▸ **MATERIAL SHOWN**:
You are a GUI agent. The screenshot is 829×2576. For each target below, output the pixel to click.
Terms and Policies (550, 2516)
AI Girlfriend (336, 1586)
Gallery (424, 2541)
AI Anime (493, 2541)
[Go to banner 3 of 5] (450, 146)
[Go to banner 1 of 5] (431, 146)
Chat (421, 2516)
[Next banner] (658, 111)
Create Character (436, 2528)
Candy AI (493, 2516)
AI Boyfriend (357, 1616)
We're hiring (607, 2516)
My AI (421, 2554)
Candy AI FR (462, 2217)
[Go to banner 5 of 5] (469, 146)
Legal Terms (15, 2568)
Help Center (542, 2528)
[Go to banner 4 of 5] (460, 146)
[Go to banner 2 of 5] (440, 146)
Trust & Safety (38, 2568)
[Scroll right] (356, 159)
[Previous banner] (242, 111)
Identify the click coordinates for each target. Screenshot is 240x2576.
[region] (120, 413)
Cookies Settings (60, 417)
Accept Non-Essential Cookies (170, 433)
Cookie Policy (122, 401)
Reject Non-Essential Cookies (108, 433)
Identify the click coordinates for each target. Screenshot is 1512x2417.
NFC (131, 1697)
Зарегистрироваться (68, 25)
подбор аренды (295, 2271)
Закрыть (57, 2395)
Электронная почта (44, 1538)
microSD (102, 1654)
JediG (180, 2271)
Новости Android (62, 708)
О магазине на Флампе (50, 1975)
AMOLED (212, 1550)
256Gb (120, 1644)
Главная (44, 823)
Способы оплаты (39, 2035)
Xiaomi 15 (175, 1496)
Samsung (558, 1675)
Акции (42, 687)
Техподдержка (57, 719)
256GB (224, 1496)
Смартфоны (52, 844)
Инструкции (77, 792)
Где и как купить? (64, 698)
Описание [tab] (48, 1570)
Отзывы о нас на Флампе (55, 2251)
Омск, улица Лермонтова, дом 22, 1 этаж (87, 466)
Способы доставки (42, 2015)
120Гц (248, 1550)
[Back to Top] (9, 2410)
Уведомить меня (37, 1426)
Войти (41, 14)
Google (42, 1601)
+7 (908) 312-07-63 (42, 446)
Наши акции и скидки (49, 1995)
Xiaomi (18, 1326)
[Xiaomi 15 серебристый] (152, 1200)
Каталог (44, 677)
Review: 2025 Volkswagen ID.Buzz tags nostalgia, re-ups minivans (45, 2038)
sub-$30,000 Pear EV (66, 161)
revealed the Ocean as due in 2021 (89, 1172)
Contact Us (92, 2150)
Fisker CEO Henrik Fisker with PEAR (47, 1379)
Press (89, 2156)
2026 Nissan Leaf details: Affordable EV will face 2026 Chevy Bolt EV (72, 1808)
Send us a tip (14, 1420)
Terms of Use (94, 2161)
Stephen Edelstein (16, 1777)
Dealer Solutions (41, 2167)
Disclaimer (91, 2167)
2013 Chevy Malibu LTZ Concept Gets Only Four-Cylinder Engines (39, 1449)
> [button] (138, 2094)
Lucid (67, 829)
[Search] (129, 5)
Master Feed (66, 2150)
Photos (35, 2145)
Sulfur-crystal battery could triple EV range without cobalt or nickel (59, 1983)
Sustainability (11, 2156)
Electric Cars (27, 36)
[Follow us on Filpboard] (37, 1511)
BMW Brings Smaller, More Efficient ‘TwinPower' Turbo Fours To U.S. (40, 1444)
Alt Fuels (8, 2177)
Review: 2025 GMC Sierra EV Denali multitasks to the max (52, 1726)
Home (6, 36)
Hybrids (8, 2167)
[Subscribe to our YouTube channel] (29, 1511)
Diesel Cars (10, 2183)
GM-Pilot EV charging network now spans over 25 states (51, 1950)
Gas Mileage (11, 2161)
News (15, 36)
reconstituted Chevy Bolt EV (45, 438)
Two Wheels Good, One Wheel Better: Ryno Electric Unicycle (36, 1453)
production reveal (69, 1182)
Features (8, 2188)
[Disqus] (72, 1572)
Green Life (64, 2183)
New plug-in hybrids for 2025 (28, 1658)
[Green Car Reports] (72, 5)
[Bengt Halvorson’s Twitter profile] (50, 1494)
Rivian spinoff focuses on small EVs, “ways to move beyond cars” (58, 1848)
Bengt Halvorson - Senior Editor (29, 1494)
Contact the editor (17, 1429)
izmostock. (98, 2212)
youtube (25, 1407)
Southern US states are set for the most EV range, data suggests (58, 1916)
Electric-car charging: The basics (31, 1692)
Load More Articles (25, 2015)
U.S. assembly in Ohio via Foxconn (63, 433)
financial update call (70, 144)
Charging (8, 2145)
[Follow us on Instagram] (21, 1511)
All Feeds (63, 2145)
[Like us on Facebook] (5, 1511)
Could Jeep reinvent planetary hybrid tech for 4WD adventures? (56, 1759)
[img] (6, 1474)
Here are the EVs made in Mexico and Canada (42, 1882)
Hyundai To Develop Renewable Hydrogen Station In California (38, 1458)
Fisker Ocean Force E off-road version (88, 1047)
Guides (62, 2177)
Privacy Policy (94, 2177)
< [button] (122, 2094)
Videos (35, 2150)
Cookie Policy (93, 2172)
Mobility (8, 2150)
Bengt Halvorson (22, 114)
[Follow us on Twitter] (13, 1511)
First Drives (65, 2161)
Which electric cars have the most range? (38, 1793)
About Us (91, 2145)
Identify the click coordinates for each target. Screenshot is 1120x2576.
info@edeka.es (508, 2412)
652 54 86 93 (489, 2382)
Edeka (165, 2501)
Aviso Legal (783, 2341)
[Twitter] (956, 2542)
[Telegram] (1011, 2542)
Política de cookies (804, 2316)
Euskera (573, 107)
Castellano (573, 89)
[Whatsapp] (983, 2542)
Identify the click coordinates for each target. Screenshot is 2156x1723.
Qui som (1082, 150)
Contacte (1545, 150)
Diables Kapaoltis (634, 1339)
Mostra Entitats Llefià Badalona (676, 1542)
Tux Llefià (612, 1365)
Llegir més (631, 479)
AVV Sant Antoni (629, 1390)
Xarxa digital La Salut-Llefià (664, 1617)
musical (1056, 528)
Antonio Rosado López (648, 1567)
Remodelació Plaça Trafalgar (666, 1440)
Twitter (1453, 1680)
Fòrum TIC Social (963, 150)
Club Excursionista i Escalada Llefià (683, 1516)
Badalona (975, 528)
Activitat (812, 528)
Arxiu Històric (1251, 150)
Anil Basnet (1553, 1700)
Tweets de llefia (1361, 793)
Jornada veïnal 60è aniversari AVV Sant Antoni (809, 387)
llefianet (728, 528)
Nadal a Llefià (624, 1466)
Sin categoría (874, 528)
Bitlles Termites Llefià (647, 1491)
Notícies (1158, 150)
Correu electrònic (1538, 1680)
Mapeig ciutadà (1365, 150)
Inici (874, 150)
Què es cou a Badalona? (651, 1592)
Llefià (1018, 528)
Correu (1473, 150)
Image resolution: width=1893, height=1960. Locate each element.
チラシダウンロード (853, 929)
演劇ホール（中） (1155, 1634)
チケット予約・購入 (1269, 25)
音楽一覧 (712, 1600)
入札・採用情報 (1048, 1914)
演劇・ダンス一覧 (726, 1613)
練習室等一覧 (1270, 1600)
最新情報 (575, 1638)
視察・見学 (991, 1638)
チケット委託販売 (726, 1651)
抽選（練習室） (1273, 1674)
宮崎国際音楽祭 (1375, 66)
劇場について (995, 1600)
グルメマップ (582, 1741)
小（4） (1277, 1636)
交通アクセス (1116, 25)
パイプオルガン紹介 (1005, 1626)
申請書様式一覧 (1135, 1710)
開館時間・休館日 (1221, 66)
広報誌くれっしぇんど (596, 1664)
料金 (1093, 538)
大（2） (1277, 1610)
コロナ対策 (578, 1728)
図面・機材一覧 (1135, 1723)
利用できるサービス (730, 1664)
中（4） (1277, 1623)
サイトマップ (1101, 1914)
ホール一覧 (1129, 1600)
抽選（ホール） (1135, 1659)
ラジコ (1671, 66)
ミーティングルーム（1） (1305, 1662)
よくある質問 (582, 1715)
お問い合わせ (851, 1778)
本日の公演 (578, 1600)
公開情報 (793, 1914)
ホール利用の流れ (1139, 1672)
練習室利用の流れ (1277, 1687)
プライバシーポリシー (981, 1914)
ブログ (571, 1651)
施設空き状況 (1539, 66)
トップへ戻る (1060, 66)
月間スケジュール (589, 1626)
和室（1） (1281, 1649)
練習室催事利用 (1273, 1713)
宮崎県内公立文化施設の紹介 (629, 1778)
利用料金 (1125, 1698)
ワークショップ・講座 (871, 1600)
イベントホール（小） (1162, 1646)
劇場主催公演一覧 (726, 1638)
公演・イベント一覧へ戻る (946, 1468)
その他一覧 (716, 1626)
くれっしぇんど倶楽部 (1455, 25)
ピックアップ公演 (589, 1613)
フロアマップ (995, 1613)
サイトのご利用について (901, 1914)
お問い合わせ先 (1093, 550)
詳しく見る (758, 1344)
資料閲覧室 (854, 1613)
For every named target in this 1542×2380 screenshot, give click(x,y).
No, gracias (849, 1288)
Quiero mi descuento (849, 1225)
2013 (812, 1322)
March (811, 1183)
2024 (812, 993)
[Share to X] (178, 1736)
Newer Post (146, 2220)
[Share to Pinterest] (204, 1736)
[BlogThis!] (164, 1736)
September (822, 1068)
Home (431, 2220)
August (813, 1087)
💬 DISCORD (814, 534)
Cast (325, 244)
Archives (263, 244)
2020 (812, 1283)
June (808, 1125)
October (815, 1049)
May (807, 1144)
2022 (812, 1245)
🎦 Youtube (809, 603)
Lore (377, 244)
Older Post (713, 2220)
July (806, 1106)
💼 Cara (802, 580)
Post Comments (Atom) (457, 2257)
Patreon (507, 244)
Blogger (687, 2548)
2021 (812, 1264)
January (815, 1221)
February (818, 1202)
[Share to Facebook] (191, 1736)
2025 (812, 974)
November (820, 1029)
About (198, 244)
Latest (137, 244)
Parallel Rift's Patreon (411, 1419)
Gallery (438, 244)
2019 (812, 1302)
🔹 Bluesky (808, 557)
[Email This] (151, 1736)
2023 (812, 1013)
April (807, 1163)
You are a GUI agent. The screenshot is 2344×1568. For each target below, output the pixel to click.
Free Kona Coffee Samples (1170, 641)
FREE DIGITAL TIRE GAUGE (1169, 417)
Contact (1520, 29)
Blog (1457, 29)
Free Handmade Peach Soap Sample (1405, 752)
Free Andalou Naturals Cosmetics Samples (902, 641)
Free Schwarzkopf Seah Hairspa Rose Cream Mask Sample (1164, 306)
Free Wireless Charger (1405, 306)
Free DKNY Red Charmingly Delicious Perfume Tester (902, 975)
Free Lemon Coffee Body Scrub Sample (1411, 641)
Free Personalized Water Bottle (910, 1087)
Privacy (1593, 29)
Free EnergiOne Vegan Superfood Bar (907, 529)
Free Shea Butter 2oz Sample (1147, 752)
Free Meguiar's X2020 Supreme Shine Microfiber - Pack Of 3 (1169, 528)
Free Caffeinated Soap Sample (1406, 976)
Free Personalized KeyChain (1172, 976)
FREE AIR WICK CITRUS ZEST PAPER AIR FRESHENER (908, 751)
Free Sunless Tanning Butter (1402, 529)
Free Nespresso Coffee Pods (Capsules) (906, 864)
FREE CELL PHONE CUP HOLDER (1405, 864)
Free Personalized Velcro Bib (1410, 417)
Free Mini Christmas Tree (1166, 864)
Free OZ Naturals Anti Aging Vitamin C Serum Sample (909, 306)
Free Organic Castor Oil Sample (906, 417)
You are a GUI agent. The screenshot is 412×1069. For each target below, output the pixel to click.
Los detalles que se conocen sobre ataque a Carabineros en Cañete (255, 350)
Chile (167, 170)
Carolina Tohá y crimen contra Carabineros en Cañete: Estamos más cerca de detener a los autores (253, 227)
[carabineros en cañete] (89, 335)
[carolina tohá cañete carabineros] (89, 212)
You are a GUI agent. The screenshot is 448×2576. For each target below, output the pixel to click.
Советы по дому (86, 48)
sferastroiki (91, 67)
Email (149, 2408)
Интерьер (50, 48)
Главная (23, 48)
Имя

▸ **WHAT YOU NEED TO DO**: How many lines in the material contain the string "Twitter"? Give the number alone.

▸ **OUTPUT FOR THIS TASK**: 4